Great Britain has its fair share of bonkers people. You don’t have to go far before you meet people who are, really, three stops from Dagenham. In the space of a few minutes I can think of that bloke who arrived at the Daily Express in Manchester in a full suit of armour. (He wasn’t publicising something, he wanted to complain to the editor about the cookery column). And then there was that scientist in Cambridge who walked around the town with a tube up his bum so he could record how much he farted. And then there’s the druids, and the Morris Dancers, and that woman I met who sewed herself into a greased vest every autumn. They’re not clinically insane, or dangerous, they’re just, well, nuts.
Still, I was slightly taken aback the other day when, on a whim, I Googled the Flat Earth Society and found it still exists. That is a society for people who believe the earth is flat. In fact Google returned 856,000 hits on the subject.
Truly, I say unto you. There are people alive who believe we are living on a disc, that below us are the fires of hell and that Antartica is a wall of ice surrounding us.
Their forum is well worth a look. Especially the Q&A for ‘newbies’. In it you learn that other planets may be round, but the Earth is different. When the sun isn’t overhead, it’s night-time. The Venerated Official of the High Zetetic Council (that’s the guy who edits the forum) asserts:
the Earth isn’t in the shape of a Mercator map. That would be silly. Magellan and many others simply made a circle around the disk of the Earth.
As for horizons,
apparently large waves will obscure apparently small objects. Therefore, looking out long distances over water you will of course be unable to see land on the other side. In addition, refraction has an effect. Some flat Earthers theorize an electromagnetic acceleration which appears to bend light upward.
The society was formed in Victorian times by an English inventor called Samuel Rowbotham, who wrote a book called Earth not a globe. His followers included the US Consul to China and the superintendent of Baltimore public schools (Because America has bonkers people too, let’s be fair).
After his death, Rowbotham’s work was carried on by Lady Elizabeth Blount, wife of explorer Sir Walter de Sodington Blount. Google does not reveal where Sir Walter went, or what he discovered but I think its worth noting, just for the extraordinary names, that his fellow Blount baronets lived in Tittenhanger, in Hertfordshire.

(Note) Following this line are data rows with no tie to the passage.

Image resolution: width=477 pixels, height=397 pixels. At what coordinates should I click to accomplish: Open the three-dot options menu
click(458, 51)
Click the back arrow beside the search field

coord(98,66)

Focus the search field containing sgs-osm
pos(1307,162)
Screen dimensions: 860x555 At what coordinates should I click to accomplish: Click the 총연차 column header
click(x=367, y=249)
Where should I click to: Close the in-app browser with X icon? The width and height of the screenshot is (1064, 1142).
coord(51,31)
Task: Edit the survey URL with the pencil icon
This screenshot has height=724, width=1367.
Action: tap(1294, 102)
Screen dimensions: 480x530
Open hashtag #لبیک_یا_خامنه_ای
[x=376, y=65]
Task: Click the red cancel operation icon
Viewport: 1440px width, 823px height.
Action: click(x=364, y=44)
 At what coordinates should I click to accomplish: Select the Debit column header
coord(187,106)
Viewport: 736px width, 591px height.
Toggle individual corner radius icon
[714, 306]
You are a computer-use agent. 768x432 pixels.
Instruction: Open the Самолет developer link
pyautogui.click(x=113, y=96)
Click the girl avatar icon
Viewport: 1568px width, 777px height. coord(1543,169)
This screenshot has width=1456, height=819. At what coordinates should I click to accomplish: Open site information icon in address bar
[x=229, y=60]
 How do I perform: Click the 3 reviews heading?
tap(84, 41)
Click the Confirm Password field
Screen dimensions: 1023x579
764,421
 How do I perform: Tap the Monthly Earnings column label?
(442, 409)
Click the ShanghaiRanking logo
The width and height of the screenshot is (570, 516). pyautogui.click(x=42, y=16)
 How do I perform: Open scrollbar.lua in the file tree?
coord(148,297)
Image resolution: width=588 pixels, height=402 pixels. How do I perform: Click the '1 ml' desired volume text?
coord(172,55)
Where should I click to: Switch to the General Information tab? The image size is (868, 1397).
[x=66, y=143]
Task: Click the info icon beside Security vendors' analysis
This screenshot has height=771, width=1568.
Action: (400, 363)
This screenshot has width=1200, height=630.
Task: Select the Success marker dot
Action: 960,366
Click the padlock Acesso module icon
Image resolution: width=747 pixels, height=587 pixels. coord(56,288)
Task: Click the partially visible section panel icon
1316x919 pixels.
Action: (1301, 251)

The Flat Earth website is a joy. I especially like the page on the dangers of moonlight, and the advice that if you are foolish enough to risk getting moonburn by going for a walk in the dark, you and your dog should wear all-over body coverings.
Here are some headlines from the society’s Flat Earth News:
“Whole World Deceived… Except the Very Elect” (Dec. 1977)
“Australia Not Down Under” (May 1978)
“Sun Is a Light 32 Miles Across” (Dec. 1978)
“The Earth Has No Motion” (Jun. 1979)
“Nikita Krushchev Father of NASA” (Mar. 1980)
“Galileo Was a Liar” (Dec. 1980)
“Science Insults Your Intelligence” (Sep. 1980)
“World IS Flat, and That’s That” (Sep. 1980)
“The Earth Is Not a Ball; Gravity Does Not Exist” (Mar. 1981)
So there you have it. Eccentric people are great. They make the world go round. Unless of course, you’re a flat earther.
(Apparently there are still people who believe the earth was created in seven days. Wonder how many hits I’d get on Google for that?)